Konuyla ilgili olarak yazılı bir açıklama yapan Gök, şunları kaydetti:

"Ülkemizin sorunlar silsilesi ile kritik bir eşikten geçtiği, yurt içi ve sınır ötesi operasyonlarla adeta beka mücadelesi verdiğimiz bir dönemde şeker fabrikalarının satışının gündemi ile karşı karşıyayız.Kamuoyunun da bildiği üzere, daha önce de özelleştirme süreciyle girdiği kasisli ve çukurlu yollarda her zaman metanetli, ferasetli, soğukkanlı ve iradeli olmayı kendine bir vazife sayan şeker işçisi bugün de yıkmadan, kırmadan ve yılmadan, alınteriyle fabrikalarına sahip çıkarak millilikten uzak ÖİB'ye karşı inadına milli bir duruş sergileyecektir.

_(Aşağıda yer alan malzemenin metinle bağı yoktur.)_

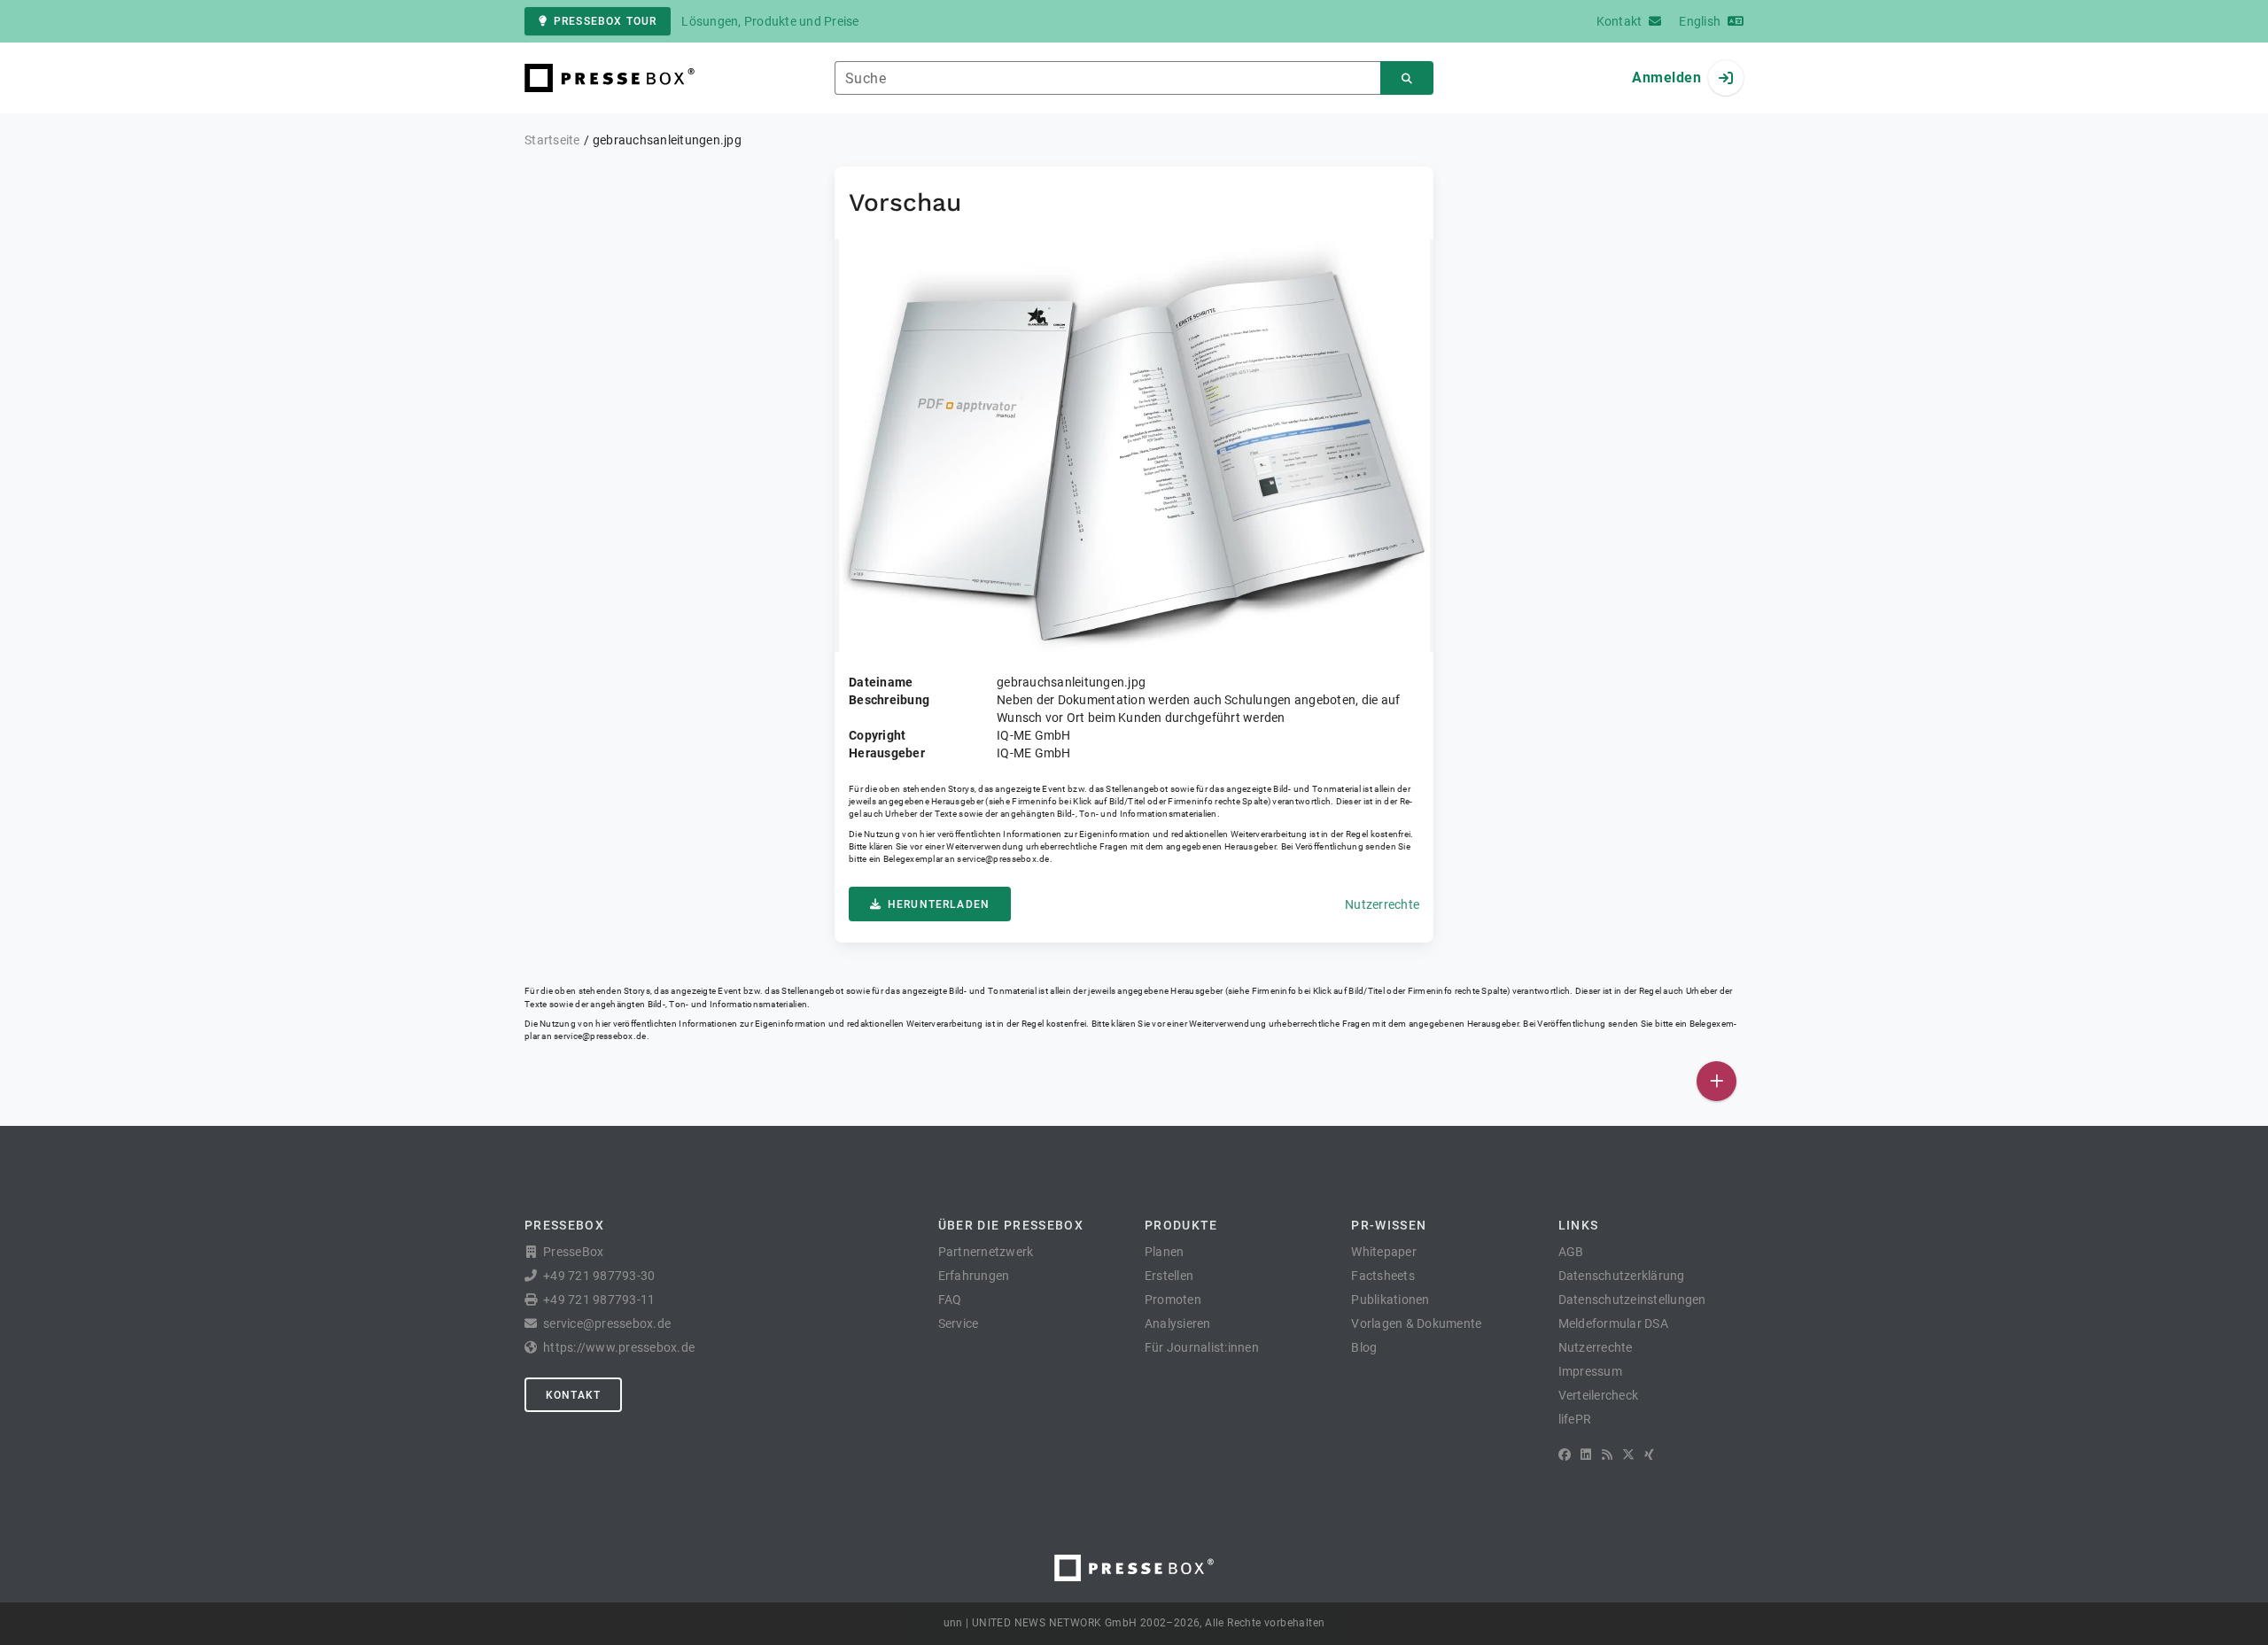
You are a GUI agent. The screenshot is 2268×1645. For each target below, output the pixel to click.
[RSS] (1607, 1454)
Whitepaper (1384, 1252)
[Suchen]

Bugün de yine bir Özelleştirme İdaresi'nin klasik hale getirdiği adına sat kurtul ya da yangından mal kaçırmak denilen,ne işçinin, ne üreticinin, ne esnafın, ne de ülkemizin menfaatleri ile örtüşmeyen ve şekerin önemini bir çırpıda silip atan satış sevdası ile karşı karşıya bulunmaktayız. Ne yazık ki her zaman olduğu gibi siyah ve beyazın karışması, karakterlerin grileşmesi bugün de vehamet boyuta ulaşmıştır.

ALICILARLA İLGİLİ CİDDİ KAYGI

Türkşeker'e ait özelleştirmeye çıkan 14 fabrikadan Bor ve Kırşehir şeker fabrikalarının özelleştirilme sürecinde nihai pazarlık görüşmelerinin bugün gerçekleştirilecek olması akıllara ve mantıklara ihalenin önceden kurgulandığını alıcıların ve satıcıların aylar öncesinden belli olduğunu getirmektedir. Şeker sektörü üzerinde türbülans etkisi yaratan bu hazin özelleştirme süreci iptal edilmediği taktirde ÖİB'nin Türkiye Cumhuriyeti Devleti'ne en büyük ihanetlerinden biri olmaya aday olacaktır.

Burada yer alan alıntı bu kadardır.